Another challenge is the need for law enforcement agencies, including the police, prosecutors and judiciary institutions and advocates to prepare themselves and be able to adapt to the dynamics of Indonesian law in facing the development of digitalization. Law enforcement must be able to become a milestone in ensuring the presence of legal justice, legal certainty and legal benefits with legal developments that occur. In short, the legal and democratic challenges that will be faced by Indonesia in the era of digitalization are the ability to effectively use information media for individual development by minimizing legal risks that may occur.

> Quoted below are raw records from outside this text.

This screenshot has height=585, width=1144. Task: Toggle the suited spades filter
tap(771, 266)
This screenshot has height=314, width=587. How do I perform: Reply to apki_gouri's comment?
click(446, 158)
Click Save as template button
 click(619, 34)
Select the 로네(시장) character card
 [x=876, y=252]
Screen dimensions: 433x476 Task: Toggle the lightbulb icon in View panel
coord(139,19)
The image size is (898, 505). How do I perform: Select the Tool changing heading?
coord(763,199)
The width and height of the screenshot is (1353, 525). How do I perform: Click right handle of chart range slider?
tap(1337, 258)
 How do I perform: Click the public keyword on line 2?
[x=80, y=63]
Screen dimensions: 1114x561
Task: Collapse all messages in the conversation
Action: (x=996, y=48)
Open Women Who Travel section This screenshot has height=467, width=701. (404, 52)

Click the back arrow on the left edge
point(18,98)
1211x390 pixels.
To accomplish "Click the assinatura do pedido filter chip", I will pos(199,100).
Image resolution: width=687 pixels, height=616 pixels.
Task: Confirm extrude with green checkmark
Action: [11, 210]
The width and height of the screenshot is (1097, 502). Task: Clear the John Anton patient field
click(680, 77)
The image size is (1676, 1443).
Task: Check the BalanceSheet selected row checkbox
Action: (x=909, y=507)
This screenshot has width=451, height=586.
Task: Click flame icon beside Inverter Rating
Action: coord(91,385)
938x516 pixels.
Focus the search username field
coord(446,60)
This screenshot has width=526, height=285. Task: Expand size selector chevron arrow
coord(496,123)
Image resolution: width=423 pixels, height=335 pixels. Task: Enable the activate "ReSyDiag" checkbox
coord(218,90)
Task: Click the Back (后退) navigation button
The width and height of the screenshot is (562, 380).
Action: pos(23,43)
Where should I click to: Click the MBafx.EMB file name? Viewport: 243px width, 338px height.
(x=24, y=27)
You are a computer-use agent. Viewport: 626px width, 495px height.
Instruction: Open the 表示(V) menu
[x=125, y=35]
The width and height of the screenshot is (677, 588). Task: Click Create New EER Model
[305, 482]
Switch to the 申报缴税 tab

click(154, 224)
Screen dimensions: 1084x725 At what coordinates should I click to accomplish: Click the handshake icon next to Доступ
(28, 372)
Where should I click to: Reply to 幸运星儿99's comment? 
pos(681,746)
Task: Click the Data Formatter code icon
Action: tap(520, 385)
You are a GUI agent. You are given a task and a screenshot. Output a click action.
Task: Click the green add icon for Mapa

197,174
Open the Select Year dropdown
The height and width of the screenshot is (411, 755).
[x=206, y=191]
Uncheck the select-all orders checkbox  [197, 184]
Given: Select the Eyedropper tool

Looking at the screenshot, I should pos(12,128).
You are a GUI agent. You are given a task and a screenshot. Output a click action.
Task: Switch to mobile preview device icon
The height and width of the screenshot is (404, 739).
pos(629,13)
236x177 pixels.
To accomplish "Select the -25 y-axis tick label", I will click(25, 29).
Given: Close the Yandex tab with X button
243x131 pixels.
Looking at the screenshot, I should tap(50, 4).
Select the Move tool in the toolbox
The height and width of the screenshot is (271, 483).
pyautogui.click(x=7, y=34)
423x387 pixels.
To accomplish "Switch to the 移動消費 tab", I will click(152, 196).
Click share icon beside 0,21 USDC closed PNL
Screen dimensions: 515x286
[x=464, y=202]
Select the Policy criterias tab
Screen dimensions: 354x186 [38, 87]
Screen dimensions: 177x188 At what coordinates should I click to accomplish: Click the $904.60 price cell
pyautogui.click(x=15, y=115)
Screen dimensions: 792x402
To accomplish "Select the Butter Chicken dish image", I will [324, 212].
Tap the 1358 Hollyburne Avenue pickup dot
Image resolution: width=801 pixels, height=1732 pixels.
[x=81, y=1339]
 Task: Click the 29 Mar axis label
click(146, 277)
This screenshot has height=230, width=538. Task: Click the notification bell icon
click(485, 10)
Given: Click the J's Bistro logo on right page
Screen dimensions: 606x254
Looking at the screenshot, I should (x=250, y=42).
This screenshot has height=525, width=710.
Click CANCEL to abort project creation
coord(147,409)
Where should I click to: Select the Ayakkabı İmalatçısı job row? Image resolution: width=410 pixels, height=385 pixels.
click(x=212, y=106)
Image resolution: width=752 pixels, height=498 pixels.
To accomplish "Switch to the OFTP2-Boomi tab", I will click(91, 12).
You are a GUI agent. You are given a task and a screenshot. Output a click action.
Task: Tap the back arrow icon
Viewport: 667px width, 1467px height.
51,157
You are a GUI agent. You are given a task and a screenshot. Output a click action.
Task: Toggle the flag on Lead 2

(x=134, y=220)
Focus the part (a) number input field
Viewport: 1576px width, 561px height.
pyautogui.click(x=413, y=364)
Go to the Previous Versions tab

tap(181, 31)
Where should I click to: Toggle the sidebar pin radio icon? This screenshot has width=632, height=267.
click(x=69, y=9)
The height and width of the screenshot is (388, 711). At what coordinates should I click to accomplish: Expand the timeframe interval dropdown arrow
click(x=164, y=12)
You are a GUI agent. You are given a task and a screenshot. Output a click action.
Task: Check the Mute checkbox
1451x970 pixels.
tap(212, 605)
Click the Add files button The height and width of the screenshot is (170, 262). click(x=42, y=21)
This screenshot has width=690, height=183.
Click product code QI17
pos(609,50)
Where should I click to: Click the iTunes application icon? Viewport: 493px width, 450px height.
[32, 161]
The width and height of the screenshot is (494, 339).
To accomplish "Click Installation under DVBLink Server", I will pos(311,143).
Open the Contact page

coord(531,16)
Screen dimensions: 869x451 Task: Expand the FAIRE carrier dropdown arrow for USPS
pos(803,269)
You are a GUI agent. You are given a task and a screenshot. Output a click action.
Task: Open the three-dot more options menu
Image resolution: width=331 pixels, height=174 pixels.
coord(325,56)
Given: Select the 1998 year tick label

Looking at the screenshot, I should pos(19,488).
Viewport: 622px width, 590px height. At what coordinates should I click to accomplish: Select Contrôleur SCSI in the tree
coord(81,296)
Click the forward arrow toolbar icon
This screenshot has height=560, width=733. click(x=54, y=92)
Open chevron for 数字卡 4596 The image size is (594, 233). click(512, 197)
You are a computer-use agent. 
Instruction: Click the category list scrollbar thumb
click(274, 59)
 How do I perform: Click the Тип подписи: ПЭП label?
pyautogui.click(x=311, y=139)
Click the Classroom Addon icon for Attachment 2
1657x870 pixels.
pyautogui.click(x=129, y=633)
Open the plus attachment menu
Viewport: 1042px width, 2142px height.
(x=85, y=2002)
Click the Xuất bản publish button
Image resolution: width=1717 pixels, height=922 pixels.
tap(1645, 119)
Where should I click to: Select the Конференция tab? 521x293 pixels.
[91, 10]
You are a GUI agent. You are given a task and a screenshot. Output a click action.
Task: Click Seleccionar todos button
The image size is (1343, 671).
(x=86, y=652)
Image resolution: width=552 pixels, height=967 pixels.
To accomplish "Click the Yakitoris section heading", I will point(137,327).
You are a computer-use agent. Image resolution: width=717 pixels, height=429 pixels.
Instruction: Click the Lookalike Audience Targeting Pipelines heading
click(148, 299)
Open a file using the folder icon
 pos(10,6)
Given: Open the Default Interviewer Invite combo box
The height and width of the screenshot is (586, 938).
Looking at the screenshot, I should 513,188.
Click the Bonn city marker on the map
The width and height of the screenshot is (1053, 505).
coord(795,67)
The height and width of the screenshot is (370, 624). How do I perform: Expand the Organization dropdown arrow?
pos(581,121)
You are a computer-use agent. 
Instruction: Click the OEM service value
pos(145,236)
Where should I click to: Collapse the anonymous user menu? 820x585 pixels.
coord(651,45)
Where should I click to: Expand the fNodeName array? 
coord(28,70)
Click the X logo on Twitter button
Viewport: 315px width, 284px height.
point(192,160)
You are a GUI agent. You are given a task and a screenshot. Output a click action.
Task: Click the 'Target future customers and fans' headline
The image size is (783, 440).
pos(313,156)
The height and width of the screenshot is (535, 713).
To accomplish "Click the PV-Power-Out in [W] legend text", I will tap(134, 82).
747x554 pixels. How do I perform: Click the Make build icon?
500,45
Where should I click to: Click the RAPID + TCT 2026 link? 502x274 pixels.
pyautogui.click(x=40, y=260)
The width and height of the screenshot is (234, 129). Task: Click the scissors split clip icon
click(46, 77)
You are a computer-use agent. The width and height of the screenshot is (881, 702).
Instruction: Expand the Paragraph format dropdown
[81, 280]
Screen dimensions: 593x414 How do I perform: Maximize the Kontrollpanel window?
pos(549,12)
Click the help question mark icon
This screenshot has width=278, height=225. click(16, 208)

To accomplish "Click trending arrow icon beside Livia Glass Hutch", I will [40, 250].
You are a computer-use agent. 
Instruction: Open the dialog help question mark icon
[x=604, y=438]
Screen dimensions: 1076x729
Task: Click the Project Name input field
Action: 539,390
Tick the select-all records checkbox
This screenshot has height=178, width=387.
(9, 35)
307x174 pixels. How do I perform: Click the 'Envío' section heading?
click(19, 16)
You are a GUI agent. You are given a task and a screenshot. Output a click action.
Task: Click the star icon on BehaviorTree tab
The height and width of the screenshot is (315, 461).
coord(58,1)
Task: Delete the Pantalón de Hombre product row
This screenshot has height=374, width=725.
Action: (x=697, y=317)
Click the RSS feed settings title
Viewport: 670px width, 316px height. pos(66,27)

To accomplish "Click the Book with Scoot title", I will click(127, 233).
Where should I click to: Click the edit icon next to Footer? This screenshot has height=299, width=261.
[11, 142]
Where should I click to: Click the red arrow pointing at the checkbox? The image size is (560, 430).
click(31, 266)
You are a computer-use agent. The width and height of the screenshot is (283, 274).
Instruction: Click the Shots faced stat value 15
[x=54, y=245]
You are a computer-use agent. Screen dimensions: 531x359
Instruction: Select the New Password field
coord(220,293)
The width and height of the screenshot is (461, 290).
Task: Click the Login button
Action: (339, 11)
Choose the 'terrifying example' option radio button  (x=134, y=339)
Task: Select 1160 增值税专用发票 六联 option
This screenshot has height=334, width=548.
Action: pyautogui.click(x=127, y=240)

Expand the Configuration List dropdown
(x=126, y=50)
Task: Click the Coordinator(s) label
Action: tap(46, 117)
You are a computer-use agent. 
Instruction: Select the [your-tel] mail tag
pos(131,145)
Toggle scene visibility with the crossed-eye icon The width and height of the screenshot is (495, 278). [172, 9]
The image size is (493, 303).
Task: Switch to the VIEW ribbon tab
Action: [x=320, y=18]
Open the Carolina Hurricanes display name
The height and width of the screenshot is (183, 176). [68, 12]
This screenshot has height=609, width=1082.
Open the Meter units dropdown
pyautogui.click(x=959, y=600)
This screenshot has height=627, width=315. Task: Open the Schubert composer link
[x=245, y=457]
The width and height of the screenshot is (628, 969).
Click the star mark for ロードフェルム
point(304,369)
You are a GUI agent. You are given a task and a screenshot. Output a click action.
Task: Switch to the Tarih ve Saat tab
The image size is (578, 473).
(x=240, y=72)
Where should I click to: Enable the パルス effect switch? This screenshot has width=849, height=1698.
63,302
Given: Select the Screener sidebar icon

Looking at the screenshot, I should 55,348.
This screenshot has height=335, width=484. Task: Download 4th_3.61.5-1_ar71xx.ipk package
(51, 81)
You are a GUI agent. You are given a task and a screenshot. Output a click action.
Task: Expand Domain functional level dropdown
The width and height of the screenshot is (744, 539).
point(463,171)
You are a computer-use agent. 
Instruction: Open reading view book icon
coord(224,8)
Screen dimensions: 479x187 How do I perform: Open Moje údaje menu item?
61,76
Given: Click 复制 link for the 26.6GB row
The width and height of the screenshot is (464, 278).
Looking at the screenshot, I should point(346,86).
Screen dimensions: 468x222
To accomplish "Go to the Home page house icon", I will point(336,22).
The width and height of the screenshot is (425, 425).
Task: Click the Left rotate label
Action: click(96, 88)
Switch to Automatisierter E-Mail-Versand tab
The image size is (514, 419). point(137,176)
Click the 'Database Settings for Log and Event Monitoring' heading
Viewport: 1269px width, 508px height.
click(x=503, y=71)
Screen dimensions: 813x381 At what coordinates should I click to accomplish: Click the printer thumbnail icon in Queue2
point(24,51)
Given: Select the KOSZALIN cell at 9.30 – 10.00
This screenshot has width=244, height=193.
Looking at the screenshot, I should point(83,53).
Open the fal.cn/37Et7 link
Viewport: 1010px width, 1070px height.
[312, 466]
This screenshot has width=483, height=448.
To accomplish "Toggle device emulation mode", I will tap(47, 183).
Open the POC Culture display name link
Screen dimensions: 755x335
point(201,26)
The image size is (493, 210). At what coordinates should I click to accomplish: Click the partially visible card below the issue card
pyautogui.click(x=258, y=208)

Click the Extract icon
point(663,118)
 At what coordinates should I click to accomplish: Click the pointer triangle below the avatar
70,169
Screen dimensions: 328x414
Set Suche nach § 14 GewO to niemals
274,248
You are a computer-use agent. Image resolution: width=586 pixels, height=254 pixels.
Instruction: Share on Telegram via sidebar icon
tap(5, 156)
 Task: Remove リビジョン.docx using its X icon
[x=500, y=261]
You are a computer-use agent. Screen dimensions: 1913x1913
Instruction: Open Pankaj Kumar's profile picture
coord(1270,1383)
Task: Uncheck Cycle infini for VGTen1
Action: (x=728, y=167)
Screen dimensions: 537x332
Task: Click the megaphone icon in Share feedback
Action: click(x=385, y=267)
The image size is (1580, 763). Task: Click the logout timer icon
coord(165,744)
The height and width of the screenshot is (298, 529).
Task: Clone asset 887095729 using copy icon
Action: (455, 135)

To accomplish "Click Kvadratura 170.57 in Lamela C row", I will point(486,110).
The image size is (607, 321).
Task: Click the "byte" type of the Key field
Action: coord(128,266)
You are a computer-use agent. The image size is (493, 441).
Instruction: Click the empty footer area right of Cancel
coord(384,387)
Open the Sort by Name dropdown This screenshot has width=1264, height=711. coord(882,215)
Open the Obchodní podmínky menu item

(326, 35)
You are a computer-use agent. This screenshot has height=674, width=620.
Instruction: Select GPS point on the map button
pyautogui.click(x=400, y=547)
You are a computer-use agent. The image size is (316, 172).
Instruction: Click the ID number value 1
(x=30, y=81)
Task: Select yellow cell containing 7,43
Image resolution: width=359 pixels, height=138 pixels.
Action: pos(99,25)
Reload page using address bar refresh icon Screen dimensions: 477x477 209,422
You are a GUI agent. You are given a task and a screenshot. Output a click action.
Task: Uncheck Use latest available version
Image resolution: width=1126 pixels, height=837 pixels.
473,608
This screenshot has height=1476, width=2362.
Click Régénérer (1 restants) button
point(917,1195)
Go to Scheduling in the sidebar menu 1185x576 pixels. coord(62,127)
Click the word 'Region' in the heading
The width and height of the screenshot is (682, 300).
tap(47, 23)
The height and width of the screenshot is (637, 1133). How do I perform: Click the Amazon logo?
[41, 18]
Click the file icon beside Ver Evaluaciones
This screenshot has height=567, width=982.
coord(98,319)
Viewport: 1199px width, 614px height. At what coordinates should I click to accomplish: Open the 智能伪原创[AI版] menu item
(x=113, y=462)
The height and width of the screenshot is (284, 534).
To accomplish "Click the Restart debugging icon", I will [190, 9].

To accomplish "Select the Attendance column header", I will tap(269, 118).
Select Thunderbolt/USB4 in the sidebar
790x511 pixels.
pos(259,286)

Democracy Awareness v. Legal Awareness

One of the important pillars of the implementation of a good democratic life is a high awareness of democracy. Democracy awareness is the level of people’s awareness of democratic life. This is inseparable from the level of public awareness of the rights and obligations given as a result of the enactment of the democratic system. Awareness of democracy is not only interpreted as the level of public participation as voters in the implementation of general elections, but further how public awareness of all the rights and obligations that are given as a result of the logical consequences of the implementation of the democratic system.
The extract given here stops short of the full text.